AUFGABENSTELLUNG: Gib aus dem Interview über das Nähen alles von „Gerne. Vielen Dank“ bis hinunter zu „der war langweilig.“ wortgetreu aus.

Steffi von "Bunte Nähigkeiten"

Liebe Steffi, schön, dass du Zeit für einen Besuch im Sewunity-Nähcafe gefunden hast. Setz dich hin, nimm dir einen Kaffee … und wir legen gleich mal los. Du bist das, was man eine klassische Quereinsteigerin in die Welt des Nähens nennt. Erzähl uns doch mal kurz, wie du zum Nähen gekommen bist.

Gerne. Vielen Dank für die Einladung. Ja also, das war so: Als mein Sohn unterwegs war, fand ich die Klamotten-Auswahl in den Geschäften so langweilig, immer wieder das gleiche öde Zeug. Und weil ich in meiner zweiten Schwangerschaft schon recht früh zu Hause blieb, hatte ich ja viiiel Zeit für dumme Gedanken, wie mein Mann sagen würde. Also hab ich mir ein Einsteigermodell geholt, viele Youtube-Videos geschaut und los ging’s. Einen Nähkurs hab ich auch mal besucht, aber der war langweilig.

Du bist ja dann gleich noch einen Schritt weitergegangen und hast nicht nur deine Kinder benäht, sondern auch begonnen, Schnittmuster zu erstellen und selbstgenähte Kindersachen zu verkaufen. Wie ist es denn dazu gekommen?

Zeilen dazu, wo Ziele erscheinen
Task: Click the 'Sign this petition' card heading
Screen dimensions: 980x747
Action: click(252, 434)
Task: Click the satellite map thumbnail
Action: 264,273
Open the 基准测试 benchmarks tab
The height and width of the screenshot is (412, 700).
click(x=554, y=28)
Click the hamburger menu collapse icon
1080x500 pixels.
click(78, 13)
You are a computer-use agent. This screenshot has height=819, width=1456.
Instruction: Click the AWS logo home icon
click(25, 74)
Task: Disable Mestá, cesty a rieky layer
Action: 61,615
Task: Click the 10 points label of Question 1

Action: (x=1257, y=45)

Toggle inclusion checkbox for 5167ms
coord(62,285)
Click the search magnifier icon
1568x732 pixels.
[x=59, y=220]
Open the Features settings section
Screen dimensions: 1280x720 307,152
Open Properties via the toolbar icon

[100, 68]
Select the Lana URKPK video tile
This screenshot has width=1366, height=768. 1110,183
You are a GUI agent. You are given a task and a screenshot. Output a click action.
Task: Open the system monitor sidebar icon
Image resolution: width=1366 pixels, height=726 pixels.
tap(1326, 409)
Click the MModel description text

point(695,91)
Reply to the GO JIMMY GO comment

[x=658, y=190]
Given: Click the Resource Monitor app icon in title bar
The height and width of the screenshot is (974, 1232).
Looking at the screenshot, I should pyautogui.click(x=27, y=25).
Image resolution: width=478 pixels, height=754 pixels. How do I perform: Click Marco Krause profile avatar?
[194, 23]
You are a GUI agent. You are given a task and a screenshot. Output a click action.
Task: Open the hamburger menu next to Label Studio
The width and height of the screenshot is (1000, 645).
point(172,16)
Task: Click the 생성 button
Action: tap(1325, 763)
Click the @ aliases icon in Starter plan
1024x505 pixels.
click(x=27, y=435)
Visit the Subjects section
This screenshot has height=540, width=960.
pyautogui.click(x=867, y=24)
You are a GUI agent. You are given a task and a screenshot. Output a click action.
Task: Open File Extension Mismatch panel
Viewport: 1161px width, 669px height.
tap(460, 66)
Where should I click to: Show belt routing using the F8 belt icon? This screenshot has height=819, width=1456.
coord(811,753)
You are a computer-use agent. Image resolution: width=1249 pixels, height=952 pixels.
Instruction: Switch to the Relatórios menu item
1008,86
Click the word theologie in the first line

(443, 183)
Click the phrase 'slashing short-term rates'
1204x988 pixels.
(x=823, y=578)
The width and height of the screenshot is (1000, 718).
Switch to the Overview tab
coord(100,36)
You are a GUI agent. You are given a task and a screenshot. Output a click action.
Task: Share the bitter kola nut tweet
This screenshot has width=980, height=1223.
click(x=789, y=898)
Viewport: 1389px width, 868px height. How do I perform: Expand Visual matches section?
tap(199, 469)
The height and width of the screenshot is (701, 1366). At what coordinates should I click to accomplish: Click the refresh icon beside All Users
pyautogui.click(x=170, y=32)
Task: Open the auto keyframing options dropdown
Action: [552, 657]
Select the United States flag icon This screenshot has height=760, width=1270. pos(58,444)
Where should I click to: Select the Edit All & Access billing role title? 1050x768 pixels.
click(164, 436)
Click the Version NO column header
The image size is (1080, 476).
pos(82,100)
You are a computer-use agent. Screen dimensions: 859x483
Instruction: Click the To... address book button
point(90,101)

LÖSUNG:
Gerne. Vielen Dank für die Einladung. Ja also, das war so: Als mein Sohn unterwegs war, fand ich die Klamotten-Auswahl in den Geschäften so langweilig, immer wieder das gleiche öde Zeug. Und weil ich in meiner zweiten Schwangerschaft schon recht früh zu Hause blieb, hatte ich ja viiiel Zeit für dumme Gedanken, wie mein Mann sagen würde. Also hab ich mir ein Einsteigermodell geholt, viele Youtube-Videos geschaut und los ging’s. Einen Nähkurs hab ich auch mal besucht, aber der war langweilig.